(指示 1): クリック対象データの行をすべて、一字一句変えずに書き出してください。画像は除いてください。

(提示文):
********
また、ベーパーを給油装置(の貯油タンク)側に回収するベーパーリカバリーシステム(VRシステム)が提案されている。係るVRシステムにおいて、給油中のベーパーの大気への放出を防止するために、給油量とベーパー回収量を等しくするべきである。給油量が多い場合には車両タンクの給油口からベーパーが大気中に放出され、ベーパー回収量が多い場合には給油装置の地下タンクに連通する放出管からベーパーが大気中に放出されるからである。
【0003】
ここで、VRシステムの背圧は地下タンク内の圧力と概略等しく、地下タンク内の圧力は、一日における気温の変動や、給油装置を使用して車両等へ給油する給油量等に基づいて変動する。そのため、VRシステムの背圧も変動する。
********
(指示 2): 提示文のうち「また、ベーパーを給油装置(の」から始まり「気中に放出されるからである。」までの部分を、「給油装置」を「給油機」に置き換えて書き直してください。

(クリック対象データ)
********
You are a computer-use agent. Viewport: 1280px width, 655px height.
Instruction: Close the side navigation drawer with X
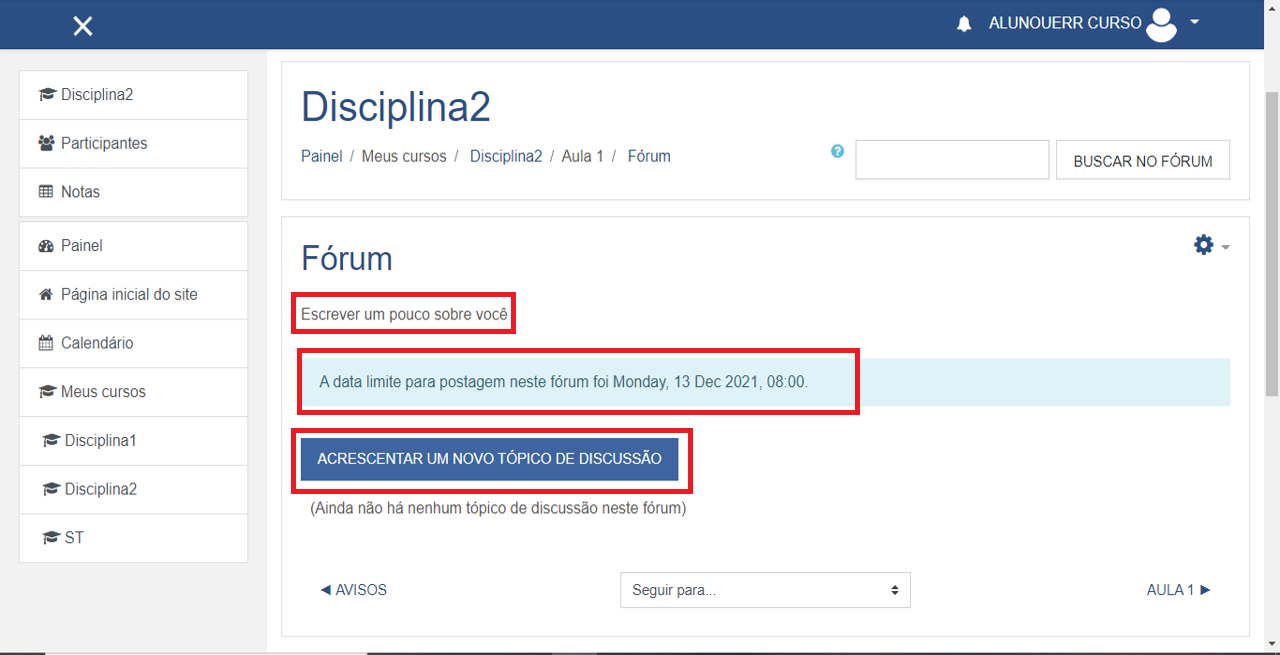click(x=83, y=26)
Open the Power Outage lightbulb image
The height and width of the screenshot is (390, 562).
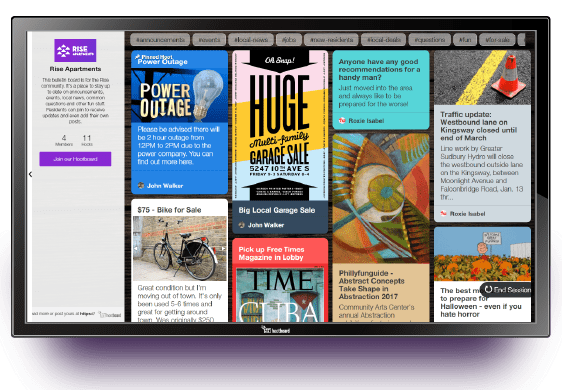pos(180,95)
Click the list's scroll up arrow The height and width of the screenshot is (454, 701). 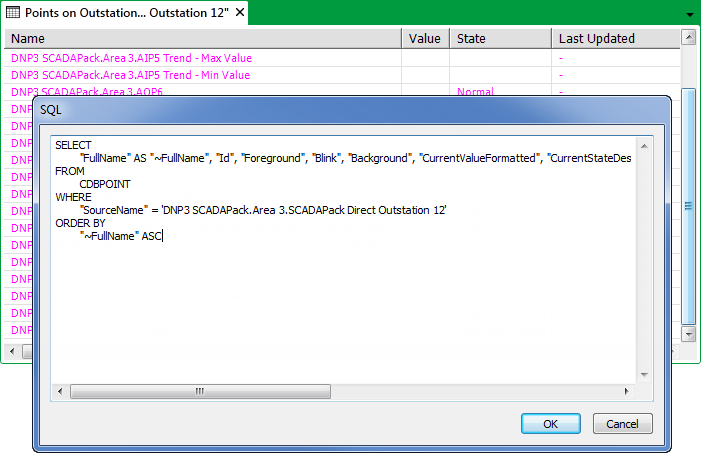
********
(解答 1):
You are a computer-use agent. Viewport: 1280px width, 655px height.
Instruction: Close the side navigation drawer with X
click(x=83, y=26)
Open the Power Outage lightbulb image
The height and width of the screenshot is (390, 562).
pos(180,95)
Click the list's scroll up arrow The height and width of the screenshot is (454, 701). 

(解答 2):
また、ベーパーを給油機(の貯油タンク)側に回収するベーパーリカバリーシステム(VRシステム)が提案されている。係るVRシステムにおいて、給油中のベーパーの大気への放出を防止するために、給油量とベーパー回収量を等しくするべきである。給油量が多い場合には車両タンクの給油口からベーパーが大気中に放出され、ベーパー回収量が多い場合には給油機の地下タンクに連通する放出管からベーパーが大気中に放出されるからである。